* _PROBLEM STATEMENT_
Once the lines below holding the string "Services" are counted, give that number alone.

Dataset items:

──────────

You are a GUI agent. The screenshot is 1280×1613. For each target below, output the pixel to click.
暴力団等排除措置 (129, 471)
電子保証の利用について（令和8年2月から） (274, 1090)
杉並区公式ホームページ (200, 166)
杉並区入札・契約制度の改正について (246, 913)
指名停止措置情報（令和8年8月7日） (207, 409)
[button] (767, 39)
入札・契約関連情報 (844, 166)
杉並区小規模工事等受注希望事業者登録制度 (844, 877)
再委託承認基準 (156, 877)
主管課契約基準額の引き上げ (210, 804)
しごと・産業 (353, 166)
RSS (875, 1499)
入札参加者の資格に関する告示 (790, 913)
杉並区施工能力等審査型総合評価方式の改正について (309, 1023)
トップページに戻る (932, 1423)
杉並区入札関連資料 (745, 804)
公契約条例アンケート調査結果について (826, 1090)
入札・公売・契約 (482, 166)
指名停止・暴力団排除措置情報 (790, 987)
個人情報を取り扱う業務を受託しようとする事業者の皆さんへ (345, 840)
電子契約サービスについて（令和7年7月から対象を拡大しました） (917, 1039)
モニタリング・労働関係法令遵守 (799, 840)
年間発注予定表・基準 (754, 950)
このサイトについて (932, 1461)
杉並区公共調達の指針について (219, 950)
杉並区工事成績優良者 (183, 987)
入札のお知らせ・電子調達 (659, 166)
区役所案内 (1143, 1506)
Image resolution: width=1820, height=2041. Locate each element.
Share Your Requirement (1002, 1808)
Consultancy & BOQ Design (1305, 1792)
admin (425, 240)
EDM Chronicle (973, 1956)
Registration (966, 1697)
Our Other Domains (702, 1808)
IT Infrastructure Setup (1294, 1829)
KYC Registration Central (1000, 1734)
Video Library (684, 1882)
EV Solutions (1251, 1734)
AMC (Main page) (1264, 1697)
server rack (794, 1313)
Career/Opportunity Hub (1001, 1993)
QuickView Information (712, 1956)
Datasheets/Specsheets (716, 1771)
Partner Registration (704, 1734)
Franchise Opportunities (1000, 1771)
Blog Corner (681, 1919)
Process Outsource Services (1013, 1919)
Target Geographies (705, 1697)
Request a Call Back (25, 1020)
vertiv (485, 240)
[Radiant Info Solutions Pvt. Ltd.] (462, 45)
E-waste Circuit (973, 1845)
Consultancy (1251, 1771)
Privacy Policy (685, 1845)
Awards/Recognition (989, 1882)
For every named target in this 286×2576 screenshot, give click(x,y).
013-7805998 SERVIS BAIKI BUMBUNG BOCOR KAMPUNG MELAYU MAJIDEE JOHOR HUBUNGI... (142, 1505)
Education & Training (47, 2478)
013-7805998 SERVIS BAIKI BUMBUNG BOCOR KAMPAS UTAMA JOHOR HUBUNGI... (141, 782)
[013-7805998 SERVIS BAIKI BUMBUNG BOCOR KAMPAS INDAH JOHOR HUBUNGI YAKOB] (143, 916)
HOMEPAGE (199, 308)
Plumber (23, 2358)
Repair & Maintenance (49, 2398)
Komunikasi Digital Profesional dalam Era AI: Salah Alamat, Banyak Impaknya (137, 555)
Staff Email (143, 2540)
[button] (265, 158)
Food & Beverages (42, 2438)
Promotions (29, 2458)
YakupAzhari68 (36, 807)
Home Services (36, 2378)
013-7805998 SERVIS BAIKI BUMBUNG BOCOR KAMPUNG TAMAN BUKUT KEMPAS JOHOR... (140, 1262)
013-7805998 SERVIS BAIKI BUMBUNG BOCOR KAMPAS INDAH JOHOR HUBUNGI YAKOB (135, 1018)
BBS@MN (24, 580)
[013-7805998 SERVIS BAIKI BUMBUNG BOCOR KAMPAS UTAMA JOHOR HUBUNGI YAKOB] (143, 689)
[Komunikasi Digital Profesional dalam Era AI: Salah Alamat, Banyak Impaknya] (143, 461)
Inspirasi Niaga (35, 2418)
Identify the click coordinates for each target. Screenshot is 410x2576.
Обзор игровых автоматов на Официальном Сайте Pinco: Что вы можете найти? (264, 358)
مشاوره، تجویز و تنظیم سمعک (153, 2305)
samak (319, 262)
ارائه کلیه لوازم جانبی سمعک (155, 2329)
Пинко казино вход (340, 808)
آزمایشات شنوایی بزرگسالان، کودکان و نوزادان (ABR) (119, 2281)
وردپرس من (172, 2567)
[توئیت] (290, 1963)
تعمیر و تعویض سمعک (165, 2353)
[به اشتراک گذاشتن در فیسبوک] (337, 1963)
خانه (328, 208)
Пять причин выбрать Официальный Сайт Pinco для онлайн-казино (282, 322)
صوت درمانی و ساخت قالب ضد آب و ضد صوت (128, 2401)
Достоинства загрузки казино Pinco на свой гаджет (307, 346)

──────────

* _RESPONSE_
2